# Nikon D3100 - VS - D5100 **VIDEO COMPARISON**



## devin (Feb 5, 2012)

I need someone with some unbiased, or even biased, but down to earth advise. I'm a Graphic Design Student in downtown Toronto, and I started photography about 4 years ago, both film and digital. 

A year or two ago I got a D3000 for Christmas, it would have been the Christmas before the D3100 hit shelves. 

Here is my question, is there much of a difference between the D5100 and D3100 for VIDEO purposes? 

I do photography mostly as a hobby, occasionally I make my own stock imagery for Advertising projects, I have an SB600 for lighting and I'm picking up a pocket wizard in the spring so I can slave my flashes remotely. 
I mostly do landscape, action sports and just anything I find across the city. So I'm not taking this to a career or professional level. 

I'm looking to replace my old Camcorder with a DSLR to cut down how many devices I have to own, I've already ran the pro's and cons and this works best for me.

I'm buying used, and my issue is for what a D5100 body alone will cost me, I can get a D3100 body and an Opteka fisheye .. 6.5mm? lens.. which despite being a mild $300 cheap, considering I use it mostly for action sports, that's swell enough for me.

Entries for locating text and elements

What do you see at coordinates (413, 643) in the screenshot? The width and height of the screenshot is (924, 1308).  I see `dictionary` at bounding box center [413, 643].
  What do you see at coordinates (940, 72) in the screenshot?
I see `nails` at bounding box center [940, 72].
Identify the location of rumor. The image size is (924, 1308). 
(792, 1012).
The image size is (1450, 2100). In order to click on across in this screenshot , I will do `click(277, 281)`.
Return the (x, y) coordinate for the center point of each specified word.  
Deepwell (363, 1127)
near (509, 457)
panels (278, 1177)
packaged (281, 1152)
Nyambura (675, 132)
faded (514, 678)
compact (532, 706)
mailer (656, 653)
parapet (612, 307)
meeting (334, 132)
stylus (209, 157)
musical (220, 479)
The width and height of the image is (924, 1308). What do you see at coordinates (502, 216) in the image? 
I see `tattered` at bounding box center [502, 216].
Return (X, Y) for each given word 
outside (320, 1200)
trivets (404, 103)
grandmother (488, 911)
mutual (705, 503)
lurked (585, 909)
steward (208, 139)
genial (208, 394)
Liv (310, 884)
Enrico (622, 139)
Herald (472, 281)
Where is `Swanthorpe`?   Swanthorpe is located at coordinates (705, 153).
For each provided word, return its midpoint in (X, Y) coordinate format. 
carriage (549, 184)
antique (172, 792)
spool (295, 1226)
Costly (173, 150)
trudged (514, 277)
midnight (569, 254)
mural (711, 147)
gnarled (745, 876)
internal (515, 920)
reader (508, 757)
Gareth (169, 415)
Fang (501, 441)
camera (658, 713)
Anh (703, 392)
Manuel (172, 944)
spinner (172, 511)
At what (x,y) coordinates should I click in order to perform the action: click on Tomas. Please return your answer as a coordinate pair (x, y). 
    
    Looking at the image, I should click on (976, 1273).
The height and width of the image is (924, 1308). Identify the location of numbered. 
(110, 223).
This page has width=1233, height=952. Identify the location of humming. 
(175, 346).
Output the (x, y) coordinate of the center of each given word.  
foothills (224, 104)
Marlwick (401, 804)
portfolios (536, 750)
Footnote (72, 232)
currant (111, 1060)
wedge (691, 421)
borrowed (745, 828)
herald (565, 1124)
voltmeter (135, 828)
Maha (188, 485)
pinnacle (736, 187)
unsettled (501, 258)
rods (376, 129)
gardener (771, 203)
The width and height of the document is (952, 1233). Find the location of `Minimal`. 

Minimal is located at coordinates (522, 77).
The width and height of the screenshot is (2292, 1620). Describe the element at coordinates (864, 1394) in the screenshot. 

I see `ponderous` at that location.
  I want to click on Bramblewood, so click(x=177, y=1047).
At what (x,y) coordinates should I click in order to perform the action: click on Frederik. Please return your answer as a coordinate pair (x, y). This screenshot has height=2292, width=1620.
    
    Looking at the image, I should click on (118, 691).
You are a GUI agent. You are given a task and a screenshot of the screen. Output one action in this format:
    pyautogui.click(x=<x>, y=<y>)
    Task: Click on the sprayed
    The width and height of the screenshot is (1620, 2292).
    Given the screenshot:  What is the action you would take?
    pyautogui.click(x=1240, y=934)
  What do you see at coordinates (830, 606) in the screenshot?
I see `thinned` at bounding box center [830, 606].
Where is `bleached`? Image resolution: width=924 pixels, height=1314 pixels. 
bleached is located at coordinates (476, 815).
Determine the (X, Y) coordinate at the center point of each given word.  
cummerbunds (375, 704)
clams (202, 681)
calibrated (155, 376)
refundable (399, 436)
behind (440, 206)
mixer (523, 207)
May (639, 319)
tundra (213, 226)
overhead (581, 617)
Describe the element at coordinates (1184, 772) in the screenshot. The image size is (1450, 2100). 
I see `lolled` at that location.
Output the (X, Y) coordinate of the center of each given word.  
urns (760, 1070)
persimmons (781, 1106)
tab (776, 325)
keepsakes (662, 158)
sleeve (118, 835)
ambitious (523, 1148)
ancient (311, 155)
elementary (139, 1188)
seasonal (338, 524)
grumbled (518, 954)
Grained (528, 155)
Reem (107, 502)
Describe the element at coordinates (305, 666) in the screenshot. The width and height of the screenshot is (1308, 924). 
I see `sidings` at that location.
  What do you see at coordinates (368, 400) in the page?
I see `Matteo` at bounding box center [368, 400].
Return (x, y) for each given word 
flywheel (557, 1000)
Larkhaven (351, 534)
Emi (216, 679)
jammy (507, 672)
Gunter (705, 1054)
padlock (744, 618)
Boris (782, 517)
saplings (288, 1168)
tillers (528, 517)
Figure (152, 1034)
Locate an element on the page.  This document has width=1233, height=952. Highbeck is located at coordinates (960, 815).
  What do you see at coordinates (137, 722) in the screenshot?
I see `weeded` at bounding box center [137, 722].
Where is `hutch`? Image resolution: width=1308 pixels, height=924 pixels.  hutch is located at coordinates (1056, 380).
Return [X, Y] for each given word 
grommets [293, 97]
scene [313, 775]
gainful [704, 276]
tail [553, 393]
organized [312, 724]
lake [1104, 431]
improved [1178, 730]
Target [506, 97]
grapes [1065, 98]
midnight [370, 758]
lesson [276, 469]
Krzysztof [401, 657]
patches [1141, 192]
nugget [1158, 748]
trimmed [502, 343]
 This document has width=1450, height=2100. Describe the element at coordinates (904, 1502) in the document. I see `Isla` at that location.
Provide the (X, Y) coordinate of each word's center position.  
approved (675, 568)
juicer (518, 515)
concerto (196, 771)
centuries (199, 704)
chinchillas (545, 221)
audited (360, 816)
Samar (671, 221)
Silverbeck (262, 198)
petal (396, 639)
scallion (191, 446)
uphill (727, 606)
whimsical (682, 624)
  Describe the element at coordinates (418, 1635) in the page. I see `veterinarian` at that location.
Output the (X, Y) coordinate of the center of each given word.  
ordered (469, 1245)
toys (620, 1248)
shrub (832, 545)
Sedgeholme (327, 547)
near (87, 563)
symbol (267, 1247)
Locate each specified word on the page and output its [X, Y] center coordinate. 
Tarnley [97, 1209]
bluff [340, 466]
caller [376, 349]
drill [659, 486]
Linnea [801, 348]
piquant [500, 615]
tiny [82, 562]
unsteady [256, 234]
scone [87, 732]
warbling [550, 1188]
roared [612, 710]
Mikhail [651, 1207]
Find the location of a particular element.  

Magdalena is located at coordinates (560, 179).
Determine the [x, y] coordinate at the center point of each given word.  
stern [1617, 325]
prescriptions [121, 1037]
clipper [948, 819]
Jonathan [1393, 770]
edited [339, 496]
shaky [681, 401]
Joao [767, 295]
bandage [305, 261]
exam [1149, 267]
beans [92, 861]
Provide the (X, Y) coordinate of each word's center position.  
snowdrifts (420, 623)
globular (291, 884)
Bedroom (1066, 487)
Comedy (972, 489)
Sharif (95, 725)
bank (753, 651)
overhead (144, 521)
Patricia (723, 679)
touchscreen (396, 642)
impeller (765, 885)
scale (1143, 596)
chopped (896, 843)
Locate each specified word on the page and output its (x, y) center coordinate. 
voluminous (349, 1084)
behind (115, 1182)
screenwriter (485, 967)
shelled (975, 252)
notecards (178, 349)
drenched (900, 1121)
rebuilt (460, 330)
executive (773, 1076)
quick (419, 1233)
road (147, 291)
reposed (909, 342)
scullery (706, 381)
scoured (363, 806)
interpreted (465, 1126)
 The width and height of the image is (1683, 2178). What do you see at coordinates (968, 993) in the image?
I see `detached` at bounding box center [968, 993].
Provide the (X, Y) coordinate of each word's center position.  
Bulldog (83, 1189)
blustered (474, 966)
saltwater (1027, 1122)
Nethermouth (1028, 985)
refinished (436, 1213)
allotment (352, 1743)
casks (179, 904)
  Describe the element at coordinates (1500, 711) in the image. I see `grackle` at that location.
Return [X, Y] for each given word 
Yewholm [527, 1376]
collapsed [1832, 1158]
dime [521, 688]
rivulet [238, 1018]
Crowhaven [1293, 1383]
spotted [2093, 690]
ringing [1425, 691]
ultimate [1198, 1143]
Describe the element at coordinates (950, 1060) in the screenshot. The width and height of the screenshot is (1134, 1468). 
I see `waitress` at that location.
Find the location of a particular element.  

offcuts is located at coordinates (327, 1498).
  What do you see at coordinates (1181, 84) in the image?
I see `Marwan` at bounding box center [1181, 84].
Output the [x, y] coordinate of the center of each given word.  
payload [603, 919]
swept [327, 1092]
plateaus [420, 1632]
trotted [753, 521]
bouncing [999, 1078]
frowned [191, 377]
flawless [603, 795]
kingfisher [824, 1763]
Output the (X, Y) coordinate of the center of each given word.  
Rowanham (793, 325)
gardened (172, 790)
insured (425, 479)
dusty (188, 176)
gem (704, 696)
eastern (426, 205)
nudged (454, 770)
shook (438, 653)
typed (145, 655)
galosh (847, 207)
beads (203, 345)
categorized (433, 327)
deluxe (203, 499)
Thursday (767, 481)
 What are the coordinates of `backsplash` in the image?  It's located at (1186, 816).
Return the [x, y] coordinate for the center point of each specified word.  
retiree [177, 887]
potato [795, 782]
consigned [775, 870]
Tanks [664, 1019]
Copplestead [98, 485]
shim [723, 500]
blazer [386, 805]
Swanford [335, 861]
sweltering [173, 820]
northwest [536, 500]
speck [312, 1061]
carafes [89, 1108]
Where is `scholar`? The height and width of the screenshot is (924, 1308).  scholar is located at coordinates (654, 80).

Required tasks →
A) List every Nikon camera model named in the forum thread.
B) Write out the rows, from the row containing "The width and height of the image is (924, 1308)." through the row containing "Marlwick (401, 804)".

Answers provided →
A) D3100, D5100, D3000

B)
The width and height of the image is (924, 1308). What do you see at coordinates (502, 216) in the image? 
I see `tattered` at bounding box center [502, 216].
Return (X, Y) for each given word 
outside (320, 1200)
trivets (404, 103)
grandmother (488, 911)
mutual (705, 503)
lurked (585, 909)
steward (208, 139)
genial (208, 394)
Liv (310, 884)
Enrico (622, 139)
Herald (472, 281)
Where is `Swanthorpe`?   Swanthorpe is located at coordinates (705, 153).
For each provided word, return its midpoint in (X, Y) coordinate format. 
carriage (549, 184)
antique (172, 792)
spool (295, 1226)
Costly (173, 150)
trudged (514, 277)
midnight (569, 254)
mural (711, 147)
gnarled (745, 876)
internal (515, 920)
reader (508, 757)
Gareth (169, 415)
Fang (501, 441)
camera (658, 713)
Anh (703, 392)
Manuel (172, 944)
spinner (172, 511)
At what (x,y) coordinates should I click in order to perform the action: click on Tomas. Please return your answer as a coordinate pair (x, y). 
    
    Looking at the image, I should click on (976, 1273).
The height and width of the image is (924, 1308). Identify the location of numbered. 
(110, 223).
This page has width=1233, height=952. Identify the location of humming. 
(175, 346).
Output the (x, y) coordinate of the center of each given word.  
foothills (224, 104)
Marlwick (401, 804)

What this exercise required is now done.